How to Find the Probability of Compound Event
Read,3 minutes
A compound event consists of two or more simple events. To determine the probability of a compound event, we have to consider how the simple events are related.
Step 1: Determine If the Events are Independent or Dependent
Two events are independent if the occurrence of one event does not affect the occurrence of the other. Otherwise, they are dependent.
Step 2: Calculate the Probability for Independent Events
If \( A \) and \( B \) are independent events, the probability that both \( A \) and \( B \) occur is:
\[ P(A \text{ and } B) = P(A) \times P(B) \]
Step 3: Calculate the Probability for Dependent Events
If \( A \) and \( B \) are dependent events, the probability that both \( A \) and \( B \) occur is:
\[ P(A \text{ and } B) = P(A) \times P(B|A) \]

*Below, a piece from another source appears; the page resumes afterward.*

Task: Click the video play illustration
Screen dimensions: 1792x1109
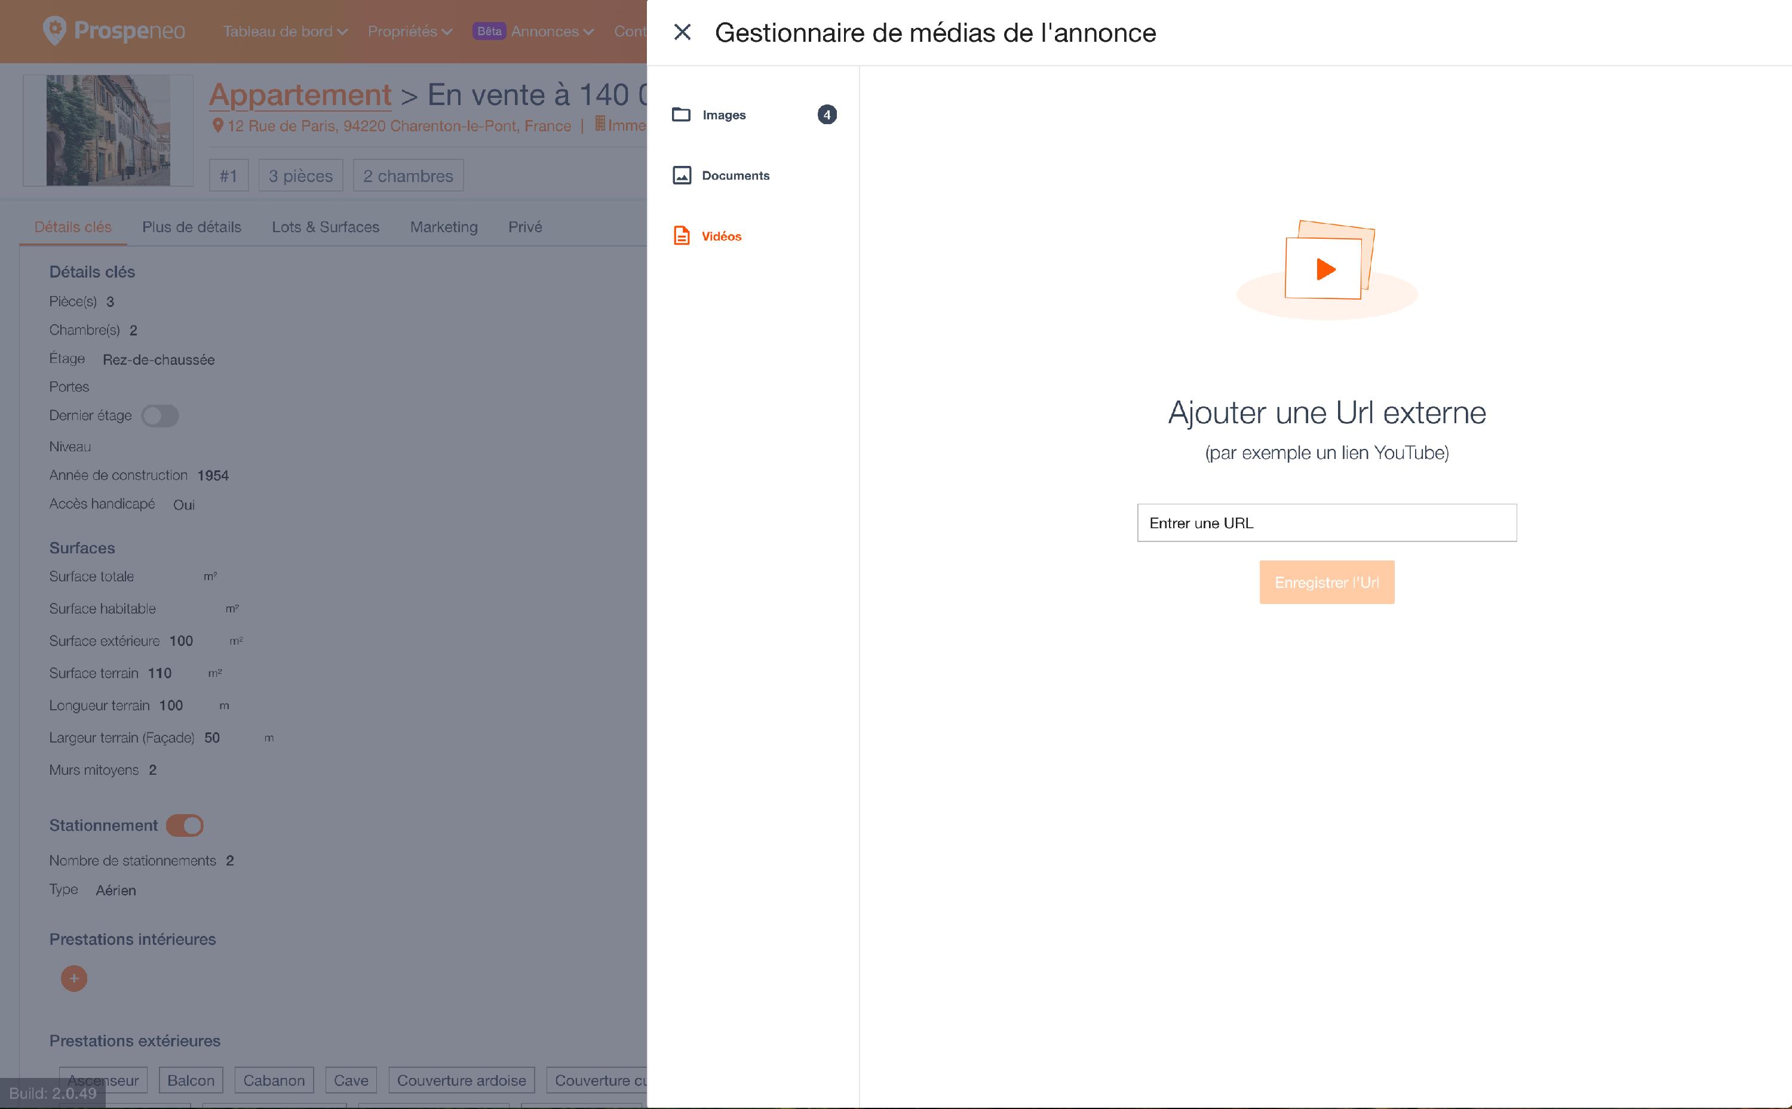Action: (x=1326, y=268)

Where \( P(B|A) \) is the probability of event \( B \) occurring given that event \( A \) has already occurred.
Step 4: Calculate the Probability of Either Event Occurring
If you want to find the probability of either \( A \) or \( B \) (or both) occurring, use:
\[ P(A \text{ or } B) = P(A) + P(B) - P(A \text{ and } B) \]
Step 5: Consider Real-life Examples
Example: If you roll a fair six-sided die and flip a fair coin, what is the probability of rolling a 3 and getting a heads?
Since rolling a die and flipping a coin are independent events:
\[ P(3 \text{ and heads}) = P(3) \times P(\text{heads}) = \frac{1}{6} \times \frac{1}{2} = \frac{1}{12} \]
Step 6: Practice Regularly
Work on various examples and real-world scenarios to improve your understanding of compound probabilities.
Example
Let's consider a scenario involving a deck of cards and a die.
Scenario
You draw one card from a standard deck of 52 cards and roll a six-sided die simultaneously. What is the probability of drawing an Ace and rolling a 6?
Step 1: Determine Probabilities of Individual Events
1. The probability of drawing an Ace from a deck of cards: \( P(Ace) = \frac{4}{52} = \frac{1}{13} \)
2. The probability of rolling a 6 on a die: \( P(6) = \frac{1}{6} \)
Step 2: Calculate the Compound Probability
Since drawing a card and rolling a die are independent events, the combined probability is:
\[ P(Ace \text{ and } 6) = P(Ace) \times P(6) = \frac{1}{13} \times \frac{1}{6} = \frac{1}{78} \]
Conclusion
The probability of drawing an Ace from a standard deck of cards and rolling a 6 on a six-sided die simultaneously is \( \frac{1}{78} \).